SET OF TASKS:
a – Using the column on confession below, answer yes or no to each statement, (i) to (iii), about whether it agrees with the column, and quote the exact words of the column that decide it.
(i) The writer read an article about some Protestant groups starting a form of confession.
(ii) The acquaintance claimed she had no faults at all.
(iii) The child in the bedtime story was five years old.
b – Write a continuation of the column on confession below, starting right after its last sentence.

EXCERPT PROVIDED:
-- Opening Marker --

Bishop Michael Warfel – Always to Walk in Christ

A few years ago, I read an article about some Protestant groups beginning to practice a form of confession similar to what has been practiced in the Catholic Church for a couple of millennia. They evidently realized the importance of confessing sins to one another as stated in the Letter of James: “Declare your sins to one another, and pray for one another, that you may find healing.” (James 5:16)

Sadly, the practice of regular confession has diminished importance in the lives of many Catholics except possibly in those parishes where it is regularly fostered and promoted. In the past, a typical parish had people lined up to confess their sins on a Saturday afternoon or a Thursday evening. Now it seems as if few Catholics confess their sins regularly in the Sacrament of Penance.

For many Catholics, the Sacrament of Penance is celebrated only occasionally. Some have simply given up on it altogether. Why? It may be due to a better understanding of what constitutes serious sin and an appreciation of other ways to seek forgiveness. My sense, however, is that people have a poorer sense of the nature of personal sin as well as the importance of the Sacrament of Penance.

An acquaintance once proclaimed to me that she didn’t “go to confession.” If she needed to confess at all, she went directly to God and never to a priest individually to confess her sins. She would not have been on anyone’s list of major sinners, though she would readily admit to having some “rough edges.” One day I discovered the real reason for her resistance to individual confession to a priest. She was struggling with a serious moral issue in her life. She just didn’t want to be honest about it with herself or certainly with another person who might challenge her to turn away from the sin.

While going directly to God to seek forgiveness is important and certainly can lead to healing and forgiveness – the essential element to forgiveness after all is a contrite heart – it can at the same time be a way of being dishonest with ourselves and avoiding a necessary change in lifestyle. When we are accountable to another person, we are more likely to be honest with ourselves. Restricting the confession of sins directly to God alone misses an important element of Christian faith practice, i.e., the sacramental principle.

God has chosen to communicate the message of salvation to us through human flesh: in history and within the human family through visible persons, places and created things. We see this most clearly in the person of Jesus, the great sacrament of God’s presence in the world. In turn, the sacraments of the Church, given to us by Christ, are the instruments by which our encounter with Christ is expressed and celebrated. From beginning to end, God’s saving activity is incarnational. It is mediated activity. Human flesh somehow needs to touch and to be touched by human flesh. It is in this sense that we are asked to express our sins to another (a priest) and then hear words of healing and forgiveness.

There is a story of a mother who was trying to get her three year old to bed. The family had guests and the child was thinking of any kind of an excuse to not go to bed. Patiently, but firmly, the mother took the child upstairs and tucked her in. “Stay with me,” pleaded the little girl, “I don’t want to be alone.” The mother thought and then, with an instinct for right answers said, “You won’t be alone, God will be with you.” A long pause followed and then a plaintive cry pierced the night, “I don’t want God. I want someone with skin on.” If only adults would as readily recognize their need of flesh as a three-year old child. We need to experience God “with skin on.”

-- Closing Marker --

EXTRACTED DATA:
-- Opening Marker --

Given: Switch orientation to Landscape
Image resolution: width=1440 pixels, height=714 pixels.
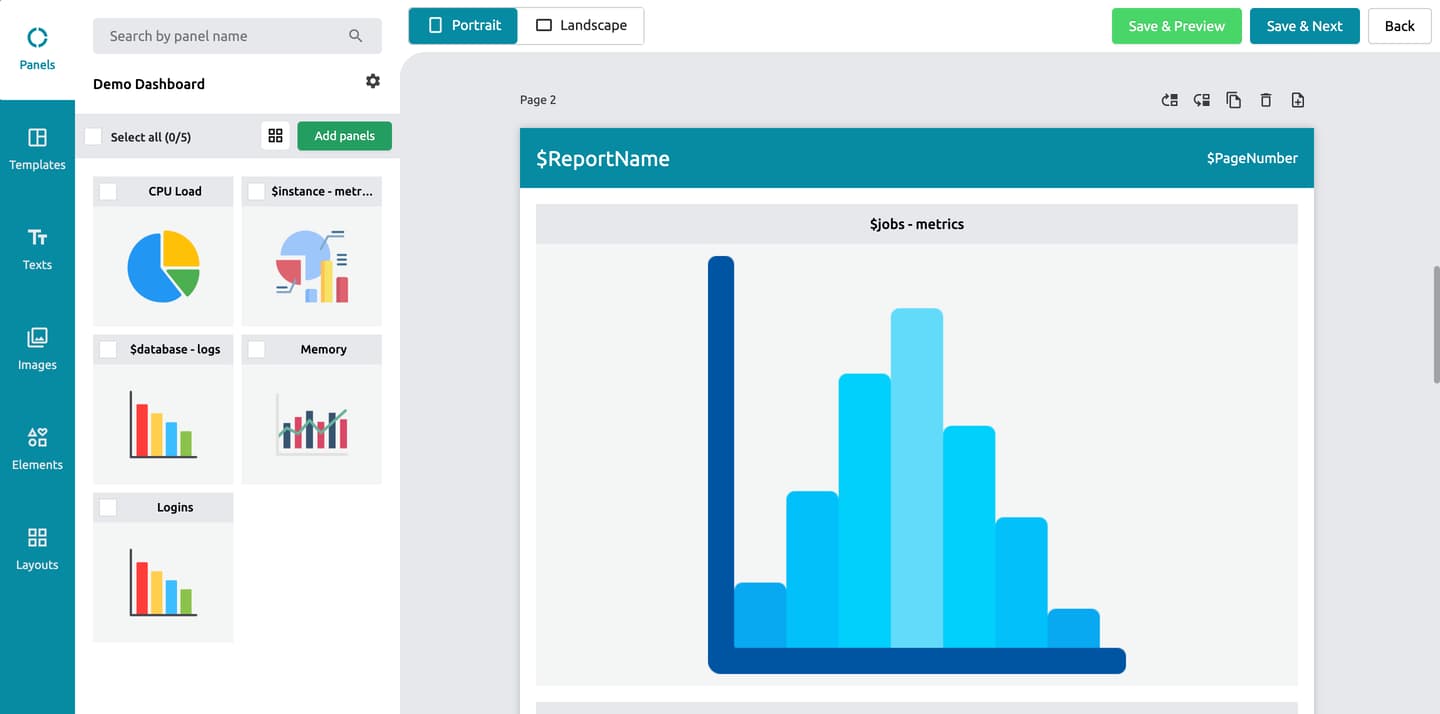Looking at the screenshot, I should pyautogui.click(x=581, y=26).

-- Closing Marker --
-- Opening Marker --

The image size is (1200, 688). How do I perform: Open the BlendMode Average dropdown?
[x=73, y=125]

-- Closing Marker --

ANSWERS FOR EACH ITEM:
a –
(i) Yes: "I read an article about some Protestant groups beginning to practice a form of confession similar to what has been practiced in the Catholic Church"
(ii) No: "she would readily admit to having some “rough edges.”"
(iii) No: "There is a story of a mother who was trying to get her three year old to bed."

b –
Confessing one’s sins to another is important for spiritual growth. When we disclose our sins to another individual, we allow ourselves to be accountable for the personal struggles we have with the real sins in our lives. It is a matter of being responsible for our behavior rather than doing away with moral guilt or seeing sin solely in terms of large social realities such as racism or violence in the world. Confessing our sins to an individual who represents the members of Christ’s body allows us to be accountable for sinful actions we have committed against our sisters and brothers in the Church. When we refuse to be accountable to another for the sins we commit, allowing them to remain abstract, vague and distant rather than concrete and real, they remain obstacles to true conversion and spiritual growth. Stating our sins to another allows us honestly to address the areas in our lives where we need to reform.

This is where the priest comes in. Confessing our sins to an ordained minister forces us to be accountable to our brothers and sisters in the Church and challenges us to be more faithful to God. At the same time, it allows us to hear words of healing and forgiveness concretely in the name of Christ and to know concretely the mercy of God.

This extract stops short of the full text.